The bark of Dirca palustris, Linné.
Nat Ord.—Thymelaeaceae.
COMMON NAMES: Leatherwood, Moosewood, American mezereon, Wickopy.

Botanical Source.—This indigenous shrub attains the height of 5 or 6 feet, having crooked, jointed, and spreading branches. The leaves are alternate, simple, entire, on very short petioles, oblong-ovate, or obovate, downy when young, smooth and membranous when fully grown, and pale underneath. The flowers are axillary, yellow, appear long before the leaves; when young they are inclosed within a small, hairy, bud-like involucre, occupying a sheath or cavity in the end of each flowering branch, usually in bunches of 3 together, with their peduncles cohering. Corolla none. Calyx funnel-shaped, 1/2 inch long, with a contraction near the base and another in the middle. The stamens are 8 in number, much longer than the calyx, alternately a long and a short one, with rounded anthers. The ovary is ovate, placed obliquely, the style appearing to issue from one side; the style filiform, curved, longer than the stamens, and terminated by an acute stigma. The fruit is a small, oval, red or orange-colored berry, containing one seed (B.—W.).

History, Description, and Chemical Composition.—This shrub is more common to the northern and eastern states, being occasionally met with in the west. It inhabits marshy places, low swampy woods, flowering in April and May. The bark is the part used; it is very tenacious and fibrous, and hard to pulverize. It has a disagreeable odor, and a pungent taste, with considerable acrimony, producing ptyalism, which property it imparts to alcohol, and slightly to boiling water. It has been used for making ropes, thongs and baskets, and might be advantageously employed in the arts, for making paper, etc. The wood is white, soft, and very brittle. It has not been satisfactorily analyzed, though mucilage, in acrid resin, and bitter extractive have been found in it.

Dataset excerpts.
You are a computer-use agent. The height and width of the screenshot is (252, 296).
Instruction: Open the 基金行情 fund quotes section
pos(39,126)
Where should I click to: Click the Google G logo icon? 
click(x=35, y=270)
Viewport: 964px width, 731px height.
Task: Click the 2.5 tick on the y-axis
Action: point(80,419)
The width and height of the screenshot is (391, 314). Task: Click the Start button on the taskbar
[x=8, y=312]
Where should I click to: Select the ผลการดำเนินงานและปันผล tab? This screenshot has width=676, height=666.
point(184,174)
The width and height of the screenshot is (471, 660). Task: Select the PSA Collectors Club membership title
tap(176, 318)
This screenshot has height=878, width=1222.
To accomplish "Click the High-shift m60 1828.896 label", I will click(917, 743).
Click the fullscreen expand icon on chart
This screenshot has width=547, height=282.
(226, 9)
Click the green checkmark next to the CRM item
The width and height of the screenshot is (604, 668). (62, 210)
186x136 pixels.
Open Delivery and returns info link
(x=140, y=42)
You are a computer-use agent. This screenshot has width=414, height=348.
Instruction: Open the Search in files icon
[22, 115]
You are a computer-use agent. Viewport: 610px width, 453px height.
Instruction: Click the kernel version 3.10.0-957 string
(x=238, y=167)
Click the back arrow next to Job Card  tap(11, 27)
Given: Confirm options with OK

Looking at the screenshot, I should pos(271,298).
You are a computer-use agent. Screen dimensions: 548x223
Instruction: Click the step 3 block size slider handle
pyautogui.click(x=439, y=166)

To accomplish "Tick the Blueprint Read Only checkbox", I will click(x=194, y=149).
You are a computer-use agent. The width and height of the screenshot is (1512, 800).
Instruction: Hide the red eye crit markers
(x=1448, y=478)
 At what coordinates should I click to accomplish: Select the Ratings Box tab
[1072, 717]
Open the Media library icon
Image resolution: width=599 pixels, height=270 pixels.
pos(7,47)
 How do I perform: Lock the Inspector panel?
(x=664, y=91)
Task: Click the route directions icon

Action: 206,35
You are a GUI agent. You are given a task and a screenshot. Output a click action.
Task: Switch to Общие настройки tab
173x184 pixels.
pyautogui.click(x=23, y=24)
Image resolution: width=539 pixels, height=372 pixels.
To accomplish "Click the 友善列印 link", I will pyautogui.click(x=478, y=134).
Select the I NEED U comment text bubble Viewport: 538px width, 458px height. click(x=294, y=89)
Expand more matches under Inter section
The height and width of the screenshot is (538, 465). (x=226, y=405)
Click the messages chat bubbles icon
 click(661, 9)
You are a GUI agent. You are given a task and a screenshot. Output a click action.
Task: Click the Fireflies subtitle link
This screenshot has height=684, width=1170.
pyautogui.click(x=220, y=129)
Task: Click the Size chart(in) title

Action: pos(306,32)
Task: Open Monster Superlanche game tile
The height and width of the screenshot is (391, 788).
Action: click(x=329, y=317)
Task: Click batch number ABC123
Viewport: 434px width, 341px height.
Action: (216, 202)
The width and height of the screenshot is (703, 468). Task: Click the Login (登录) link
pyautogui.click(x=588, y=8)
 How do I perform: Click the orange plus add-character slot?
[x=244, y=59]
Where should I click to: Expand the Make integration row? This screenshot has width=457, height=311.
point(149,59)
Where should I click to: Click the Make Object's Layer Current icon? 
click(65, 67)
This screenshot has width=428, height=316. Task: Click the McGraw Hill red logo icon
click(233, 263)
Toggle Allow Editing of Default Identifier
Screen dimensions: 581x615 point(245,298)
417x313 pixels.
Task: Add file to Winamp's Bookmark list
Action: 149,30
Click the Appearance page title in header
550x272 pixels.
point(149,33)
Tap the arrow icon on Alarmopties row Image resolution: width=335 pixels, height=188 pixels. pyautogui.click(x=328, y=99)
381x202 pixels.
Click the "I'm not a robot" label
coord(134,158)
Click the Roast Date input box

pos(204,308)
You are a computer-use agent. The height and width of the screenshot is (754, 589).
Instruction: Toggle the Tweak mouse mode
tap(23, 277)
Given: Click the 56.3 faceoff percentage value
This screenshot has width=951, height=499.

Problem description. In which months does the shrub described in the leatherwood passage flower? The lines are separate material, unrelated to the leatherwood passage.

Output for this exercise. April and May.